__EXERCISE DIRECTIONS__: With the pictures excluded, output only the lines from the one containing "Instruction: Expand More" through the last line of the entries, unchanged.

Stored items
-*-

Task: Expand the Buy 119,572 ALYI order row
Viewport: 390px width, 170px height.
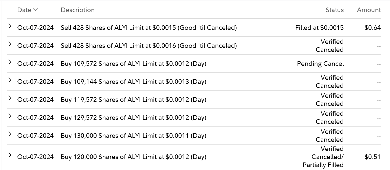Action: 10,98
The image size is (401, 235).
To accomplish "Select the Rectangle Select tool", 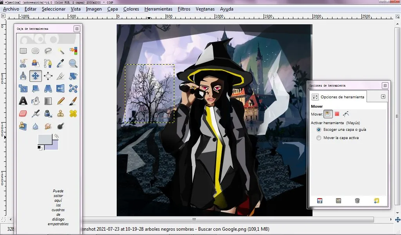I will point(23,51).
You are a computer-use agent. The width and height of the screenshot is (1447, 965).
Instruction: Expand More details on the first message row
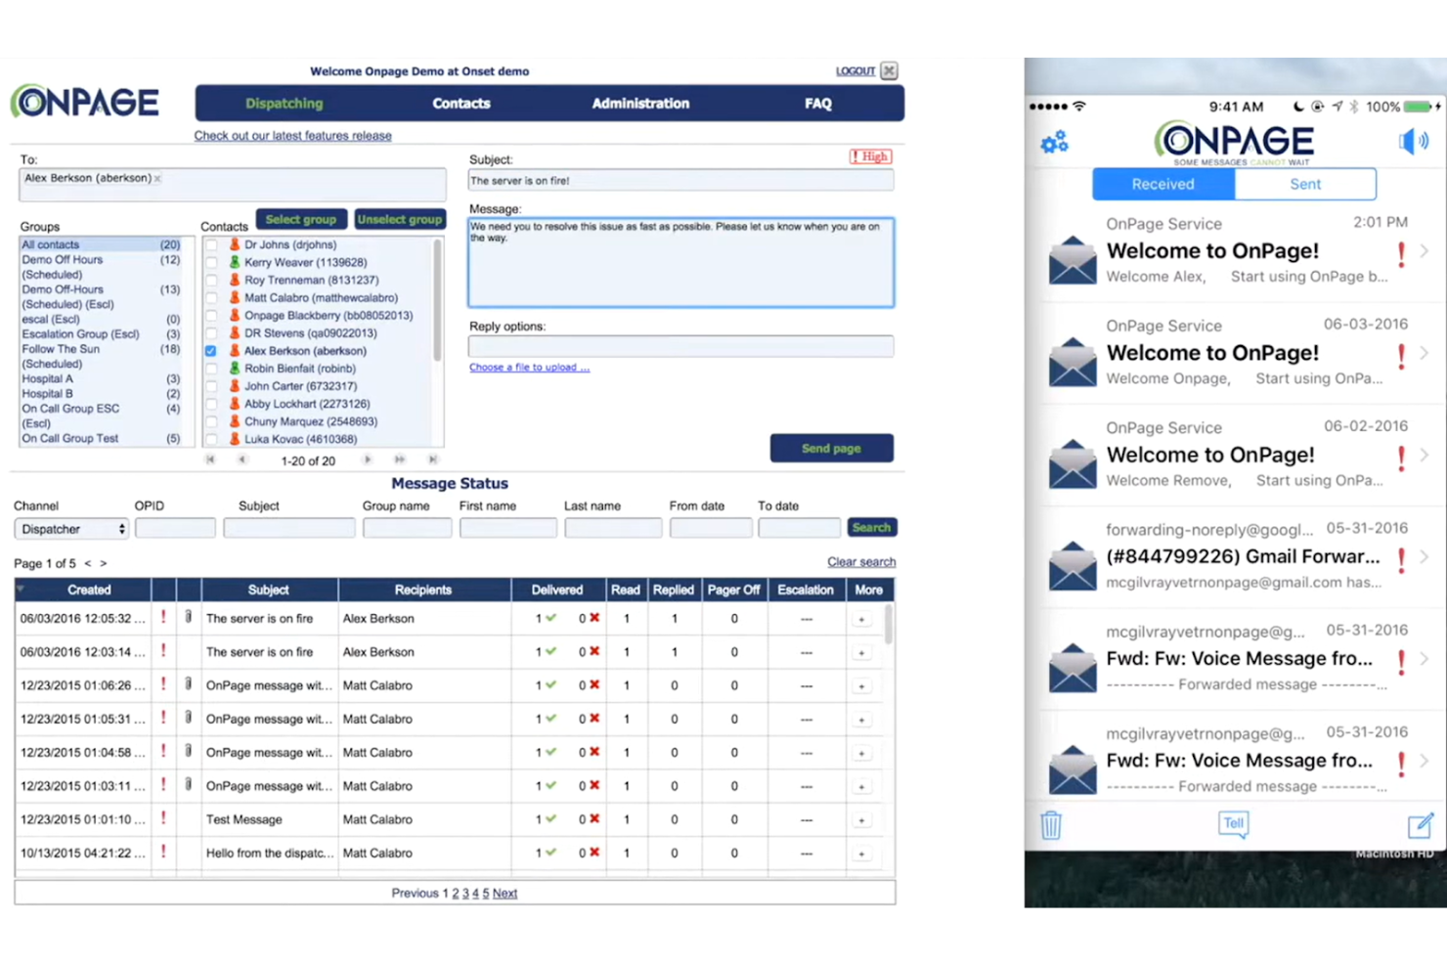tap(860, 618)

-*-

__PROBLEM SOLUTION__:
Instruction: Expand More details on the first message row
tap(860, 618)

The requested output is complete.